The United States has imposed trade restrictions on imports of solar cells and panels starting in 2012, and since then, the number and nature of these restrictions has grown. The last several weeks have seen a potential for further increase and/or extension of these measures, further complicating trade in this critical component of alternative energy.
First, on September 2, 2021, a World Trade Organization (“WTO”) panel circulated its report in United States – Safeguard Measure on Imports of Crystalline Silicon Photovoltaic Products (DS562), upholding the Section 201 safeguard tariffs imposed by the United States on crystalline silicon photovoltaic cells (“solar safeguard”). The solar safeguard is a 2.5GW tariff-rate quota that was imposed by the United States in 2018 on imports of solar cells from most countries. The tariff was initially set at 30 percent, and was scheduled to be reduced by five percentage points each year in the subsequent three years (lasting for a total of four years). China challenged the solar safeguard at the WTO, arguing that the U.S. International Trade Commission (“ITC”) failed to comply with the 1994 General Agreement on Tariffs and Trade (“GATT”) and the Agreement on Safeguards when conducting its safeguard investigation. China argued that the ITC had failed to demonstrate that imports of products increased “as a result of unforeseen developments,” as required by the GATT, while also attacking the ITC’s analysis regarding the link between increased imports and serious injury. The WTO dispute settlement body has historically been skeptical of safeguard actions, often finding them inconsistent with members’ obligations. However, in this instance, the panel rejected all of China’s claims, and affirmed the reasoning of the ITC.

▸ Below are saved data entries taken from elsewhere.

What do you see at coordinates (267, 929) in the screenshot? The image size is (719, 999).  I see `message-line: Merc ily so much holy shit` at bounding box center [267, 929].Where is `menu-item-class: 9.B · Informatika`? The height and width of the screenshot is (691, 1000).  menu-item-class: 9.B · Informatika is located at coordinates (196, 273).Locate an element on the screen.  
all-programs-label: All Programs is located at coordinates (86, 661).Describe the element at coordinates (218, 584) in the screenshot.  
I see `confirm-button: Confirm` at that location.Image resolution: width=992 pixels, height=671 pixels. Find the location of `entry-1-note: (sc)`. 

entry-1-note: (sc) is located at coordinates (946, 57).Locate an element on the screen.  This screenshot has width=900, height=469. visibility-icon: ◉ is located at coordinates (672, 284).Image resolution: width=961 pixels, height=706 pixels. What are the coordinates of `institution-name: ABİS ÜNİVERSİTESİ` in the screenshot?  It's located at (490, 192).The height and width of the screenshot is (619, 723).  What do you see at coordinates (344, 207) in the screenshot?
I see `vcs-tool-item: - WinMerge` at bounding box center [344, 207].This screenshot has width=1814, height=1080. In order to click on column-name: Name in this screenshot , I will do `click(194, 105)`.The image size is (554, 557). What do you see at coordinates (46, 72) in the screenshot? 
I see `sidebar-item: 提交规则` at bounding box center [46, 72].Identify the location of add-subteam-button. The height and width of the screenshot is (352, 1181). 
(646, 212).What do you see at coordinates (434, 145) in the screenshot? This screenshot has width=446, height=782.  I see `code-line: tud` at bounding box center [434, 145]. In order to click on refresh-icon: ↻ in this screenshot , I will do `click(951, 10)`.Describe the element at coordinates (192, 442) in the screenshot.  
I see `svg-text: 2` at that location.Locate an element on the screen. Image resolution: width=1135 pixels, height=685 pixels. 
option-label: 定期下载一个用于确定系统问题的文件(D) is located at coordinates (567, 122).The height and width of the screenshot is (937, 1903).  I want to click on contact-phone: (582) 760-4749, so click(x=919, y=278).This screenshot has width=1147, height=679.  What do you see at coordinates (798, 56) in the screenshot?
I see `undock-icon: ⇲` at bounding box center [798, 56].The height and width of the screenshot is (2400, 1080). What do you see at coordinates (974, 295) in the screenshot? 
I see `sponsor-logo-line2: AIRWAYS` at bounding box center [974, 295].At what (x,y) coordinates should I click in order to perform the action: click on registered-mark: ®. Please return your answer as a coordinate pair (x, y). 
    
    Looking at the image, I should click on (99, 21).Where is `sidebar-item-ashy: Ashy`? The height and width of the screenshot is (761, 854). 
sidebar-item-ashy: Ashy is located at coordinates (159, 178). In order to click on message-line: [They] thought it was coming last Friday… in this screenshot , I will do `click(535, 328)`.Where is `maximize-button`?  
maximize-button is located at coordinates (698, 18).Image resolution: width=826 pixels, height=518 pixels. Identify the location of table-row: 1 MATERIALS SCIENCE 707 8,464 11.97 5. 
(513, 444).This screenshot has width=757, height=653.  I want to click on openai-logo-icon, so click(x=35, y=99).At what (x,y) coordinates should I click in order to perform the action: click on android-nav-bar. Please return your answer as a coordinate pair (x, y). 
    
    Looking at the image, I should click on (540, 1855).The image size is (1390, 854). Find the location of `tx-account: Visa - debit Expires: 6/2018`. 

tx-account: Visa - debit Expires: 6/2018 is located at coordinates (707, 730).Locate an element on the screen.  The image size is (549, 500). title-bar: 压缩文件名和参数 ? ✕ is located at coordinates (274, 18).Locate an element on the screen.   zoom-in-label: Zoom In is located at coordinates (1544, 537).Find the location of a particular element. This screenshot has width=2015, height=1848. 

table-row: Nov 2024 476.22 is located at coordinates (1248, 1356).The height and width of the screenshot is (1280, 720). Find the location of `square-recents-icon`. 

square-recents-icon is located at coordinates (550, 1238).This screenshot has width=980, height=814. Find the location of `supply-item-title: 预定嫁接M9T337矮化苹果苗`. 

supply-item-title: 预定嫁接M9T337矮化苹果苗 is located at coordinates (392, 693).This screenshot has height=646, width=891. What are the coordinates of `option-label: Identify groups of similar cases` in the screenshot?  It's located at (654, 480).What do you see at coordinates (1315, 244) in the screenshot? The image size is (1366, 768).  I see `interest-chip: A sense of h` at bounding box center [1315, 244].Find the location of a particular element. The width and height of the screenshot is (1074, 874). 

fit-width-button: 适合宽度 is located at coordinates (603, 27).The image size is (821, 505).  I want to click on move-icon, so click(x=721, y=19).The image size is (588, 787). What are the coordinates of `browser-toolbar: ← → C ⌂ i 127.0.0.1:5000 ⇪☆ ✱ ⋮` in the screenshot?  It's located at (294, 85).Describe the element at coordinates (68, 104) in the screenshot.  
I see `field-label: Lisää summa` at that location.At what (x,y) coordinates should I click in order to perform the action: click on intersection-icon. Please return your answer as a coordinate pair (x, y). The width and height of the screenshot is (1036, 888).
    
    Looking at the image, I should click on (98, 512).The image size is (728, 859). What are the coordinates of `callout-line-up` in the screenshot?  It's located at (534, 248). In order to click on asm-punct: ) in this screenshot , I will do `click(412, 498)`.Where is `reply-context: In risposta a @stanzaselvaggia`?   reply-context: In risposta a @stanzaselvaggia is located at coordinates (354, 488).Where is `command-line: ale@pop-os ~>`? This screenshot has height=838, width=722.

Separate from the WTO challenge, the solar safeguard is scheduled to expire on February 6, 2022. However, in early August 2021, the ITC received petitions from a group of U.S. solar companies, requesting that the tariffs be extended, and in response, the ITC initiated an investigation. The hearing in this investigation is scheduled on November 3, 2021 and the ITC must present its findings to the president by early December 2021. If the ITC agrees that the safeguards should be extended, President Biden will then have the discretion to extend these tariffs, and if so, at what levels. The safeguard action can be extended, at most, for another four years.
Finally, a coalition of companies claiming to be U.S. solar producers filed a petition at the U.S. Department of Commerce claiming that certain Chinese companies and their subsidiaries are circumventing the existing antidumping duty and countervailing duty (“AD/CVD”) orders currently imposed on solar products from China. According to the petition, certain companies are assembling the majority of solar cells and panels in China and then completing them in Malaysia, Vietnam, or Thailand and then exporting those products with a non-China origin in order to avoid the AD/CVD orders. If the Commerce Department makes an affirmative finding regarding circumvention, these AD/CVD orders may be expanded to include certain solar products imported into the U.S. from those three countries. In which case, entries of products will be subject to the same AD/CVD cash deposit requirements, and potential AD/CVD duty liability, that currently apply to imports from China. These duties range greatly, depending on producer, with some producers having been assigned tariff rates of over 500%. These rates are subject to change based on annual administrative reviews.
While none of these proceedings has yet changed the status quo, the Section 201 extension and the anticircumvention petition have the potential to increase duty liability on imports of solar products, perhaps signficiantly.